The Limited Times

Now you can see non-English news...

The 90s are back: why now they revalue the 'cursed decade'

2023-01-15T10:34:18.213Z


Marked by unemployment and corruption, it is beginning to be rescued, even by generations that did not experience it. The bright areas of 10 dark years.


Sing and jump with Fito Páez or Guns N' Roses in a massive recital.

Eating with the family watching Mirtha Legrand or Marcelo Tinelli on TV.

Going to the movies to be surprised by the dinosaurs of

Jurassic Park,

the adventures of

Toy Story

or the effects of the

Matrix.

All three scenes could have happened in 2022… Or three decades ago.

Like never before

, the 90s are present in our daily lives

and, although many things have changed over time, others seem like a continuity.

What the world in general and Argentina in particular experienced in that decade is unique and difficult to apprehend in a single concept, but

after a period of ostracism

, this period begins to be revisited in a new light, both in the field of politics and society as in art and even gastronomy.

The fateful threat “the 90s are back” now seems to be redefining itself as

an open space

to better understand what happened to us as a society.

And it is that it is a decade of contrasts that for years was hardly talked about:

The fateful end of the supposed bonanza cycle of Convertibility, in December 2001, with 39 deaths, generated so much

shame and pain

that everything from the 1990s became infamous.

However, now, that decade is rediscovered by the youngest and revalued by those of us who lived through it as a unique moment in the history of the world and the country.

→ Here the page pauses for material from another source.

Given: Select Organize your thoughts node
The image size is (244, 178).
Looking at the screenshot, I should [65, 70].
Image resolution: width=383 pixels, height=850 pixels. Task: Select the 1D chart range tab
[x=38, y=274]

Much of what we believe always existed was born in the 90s: the Internet, globalization, cell phones, the coming out of the closet of diversity,

the crossover of entertainment and politics

, the great recitals.

There is a growing nostalgia for the 90s and perhaps it is because, despite its conflicts, those of us who lived through it began to suspect that perhaps everything was not so bad.

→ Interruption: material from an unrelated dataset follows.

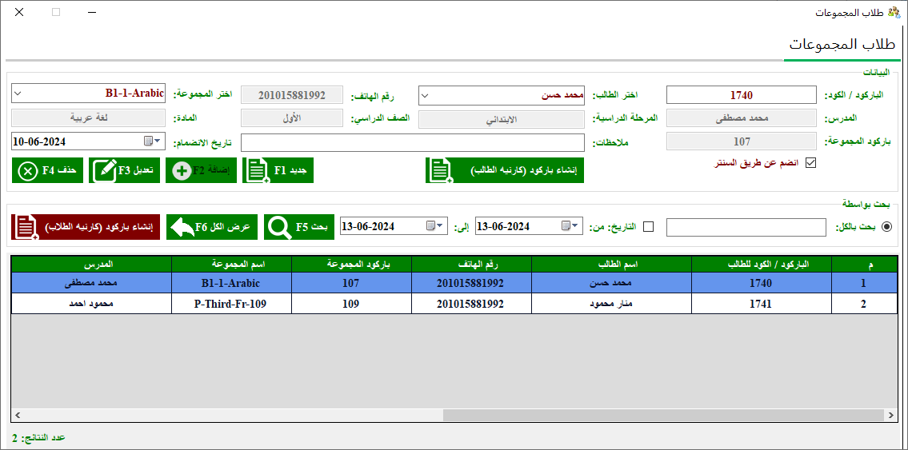This screenshot has height=450, width=908.
Task: Click the delete (حذف F4) button icon
Action: click(29, 171)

Much of what we believe always existed was born in the 1990s: the Internet, globalization, cell phones, the coming out of the diversity closet.

In times where extremes become attractive and polarization has been installed as the default logic in almost any discussion,

rethinking those ten years branded as frivolous

, irresponsible and meaningless seems to require a certain amount of courage,

although the same pendular movement of social interests is now bringing us closer to an absolutely unexpected revaluation.

Perhaps a minor fact, but not irrelevant: in October of last year, a group called MENEM (Student Movement of the New Majority Encounter) won the elections for the Di Tella University Student Center with 53% of the votes.

How is it that the man from La Rioja, twice president in a decade marked by political corruption and frivolity, became a banner for university students who did not live under his two administrations?

Carlos Saúl Menem is also being rescued by the Libertad Avanza party.

Its leader, Javier Milei, repeats to whoever wants to hear it that "Menem's first government was the best government in history."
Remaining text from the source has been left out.